-- RECORDS SHOWN follows --
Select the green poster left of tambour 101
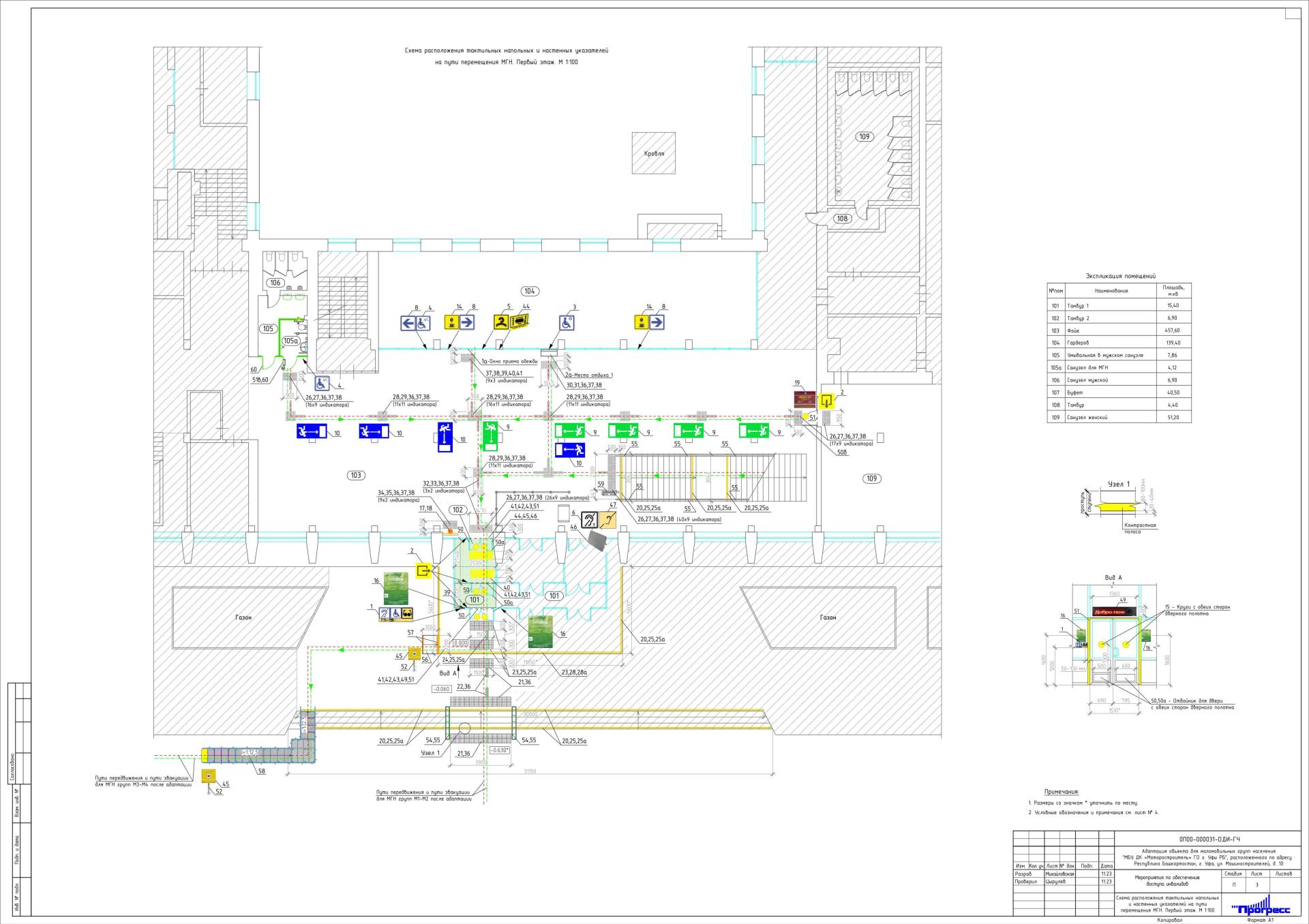pyautogui.click(x=395, y=588)
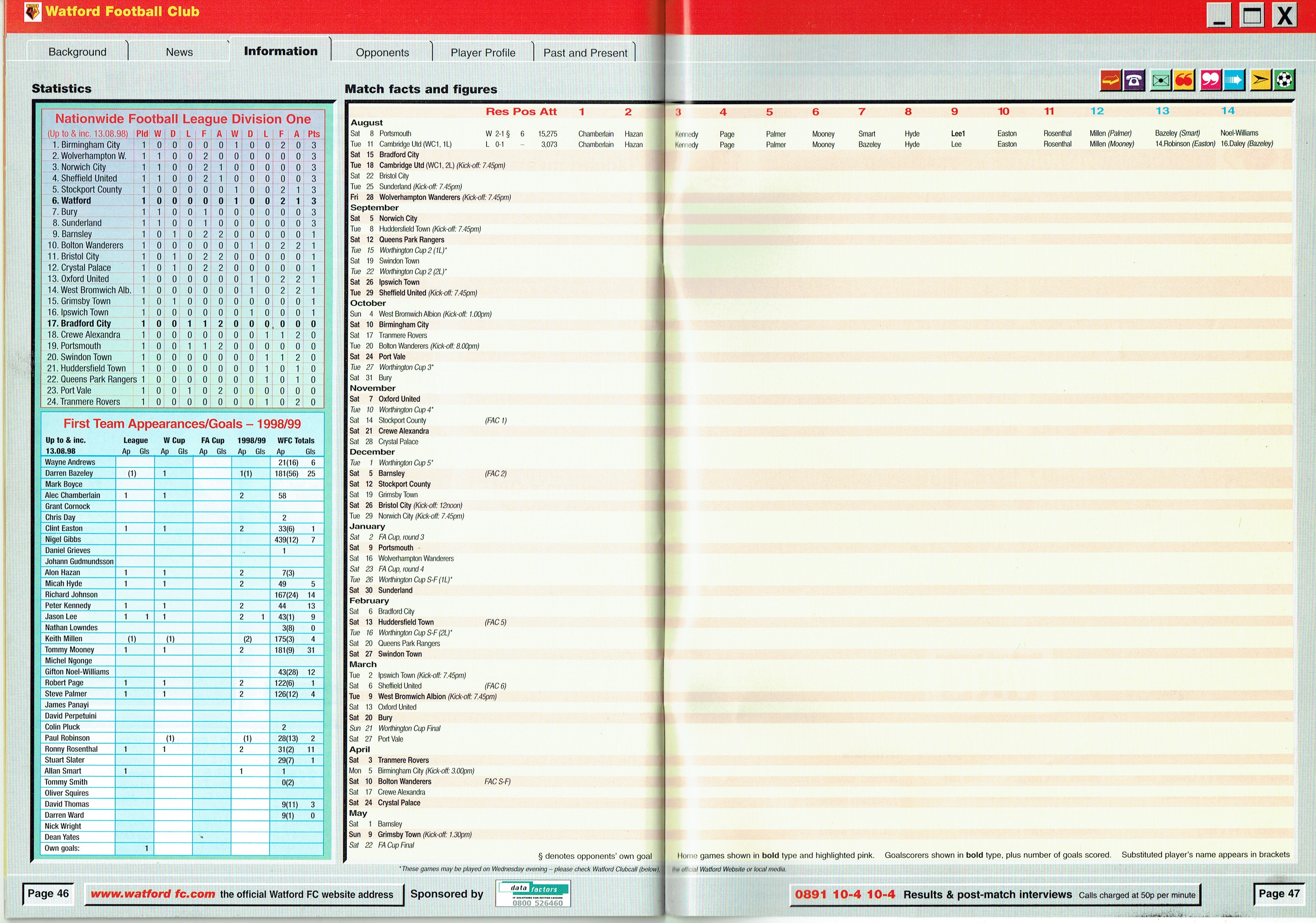Open the News tab
This screenshot has width=1316, height=923.
click(179, 52)
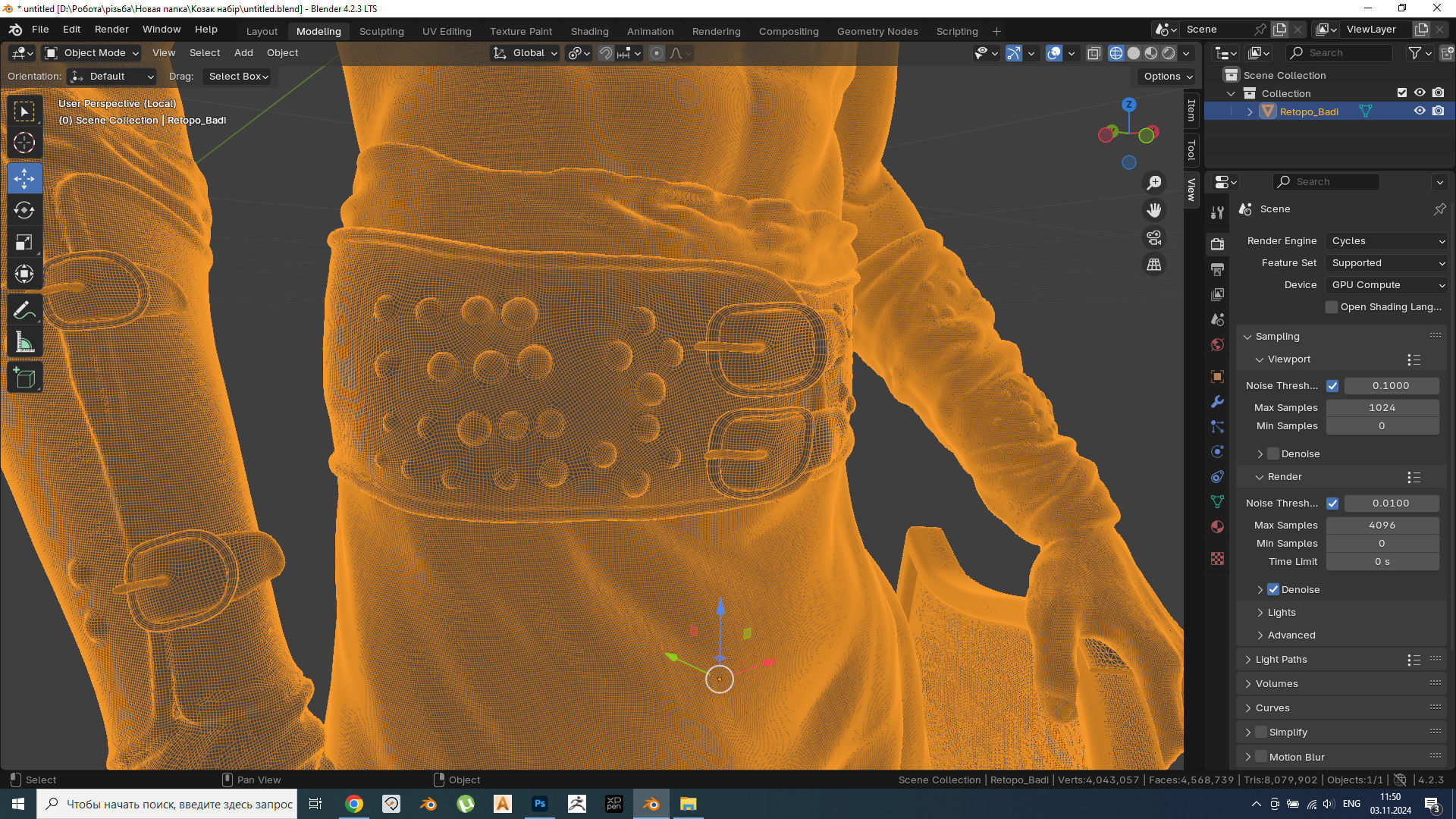Image resolution: width=1456 pixels, height=819 pixels.
Task: Open Modifiers wrench properties tab
Action: (x=1217, y=401)
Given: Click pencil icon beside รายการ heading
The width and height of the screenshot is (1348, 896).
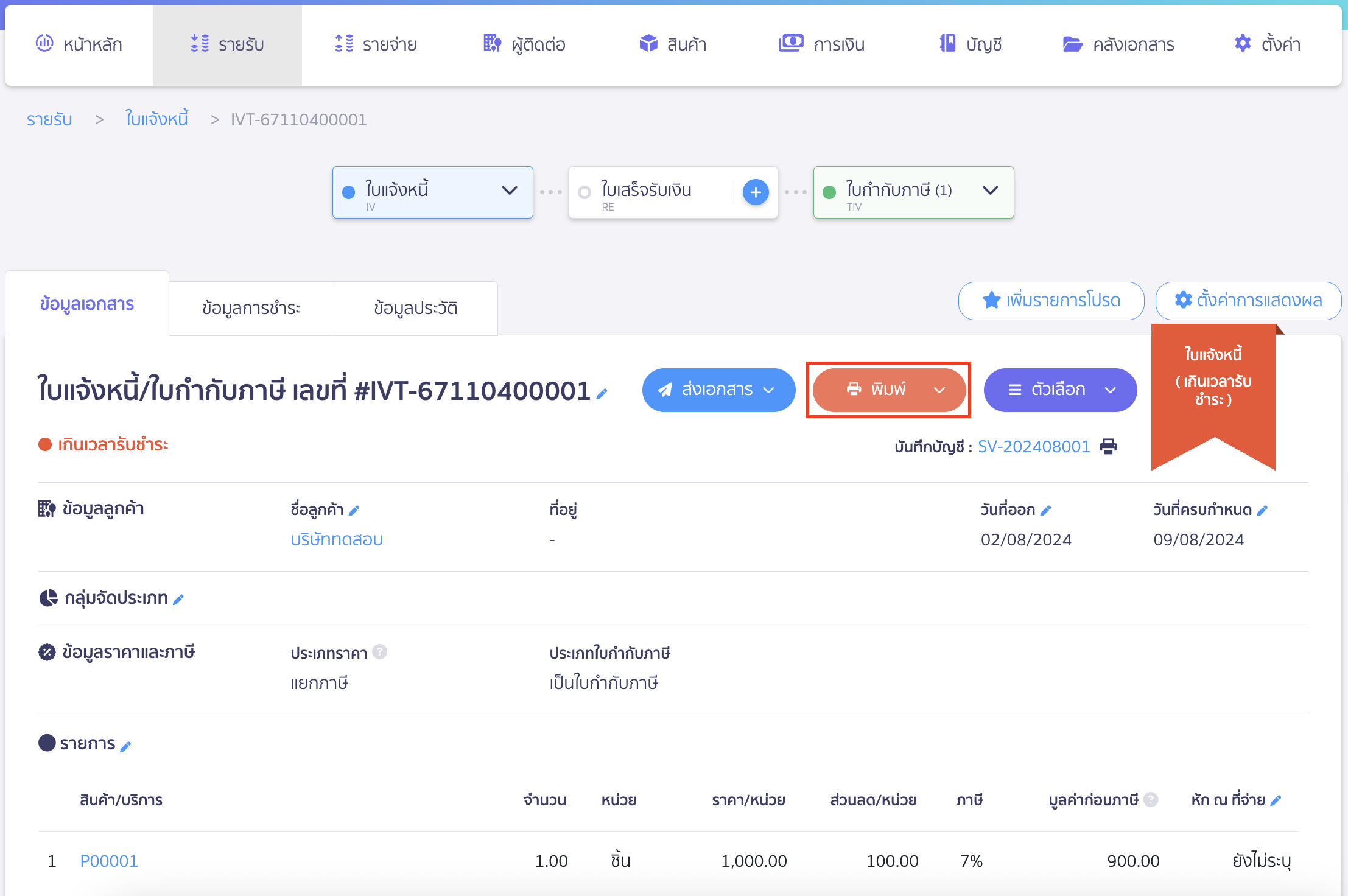Looking at the screenshot, I should tap(125, 746).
-- RECORDS SHOWN concluded --
▶ TASK ITEM
Exactly retype each record above, dropping images.

▶ TASK RESPONSE
Select the green poster left of tambour 101
pyautogui.click(x=395, y=588)
Open the News tab
This screenshot has width=1316, height=923.
click(179, 52)
Image resolution: width=1456 pixels, height=819 pixels.
Task: Open Modifiers wrench properties tab
Action: (x=1217, y=401)
Given: Click pencil icon beside รายการ heading
The width and height of the screenshot is (1348, 896).
Looking at the screenshot, I should tap(125, 746).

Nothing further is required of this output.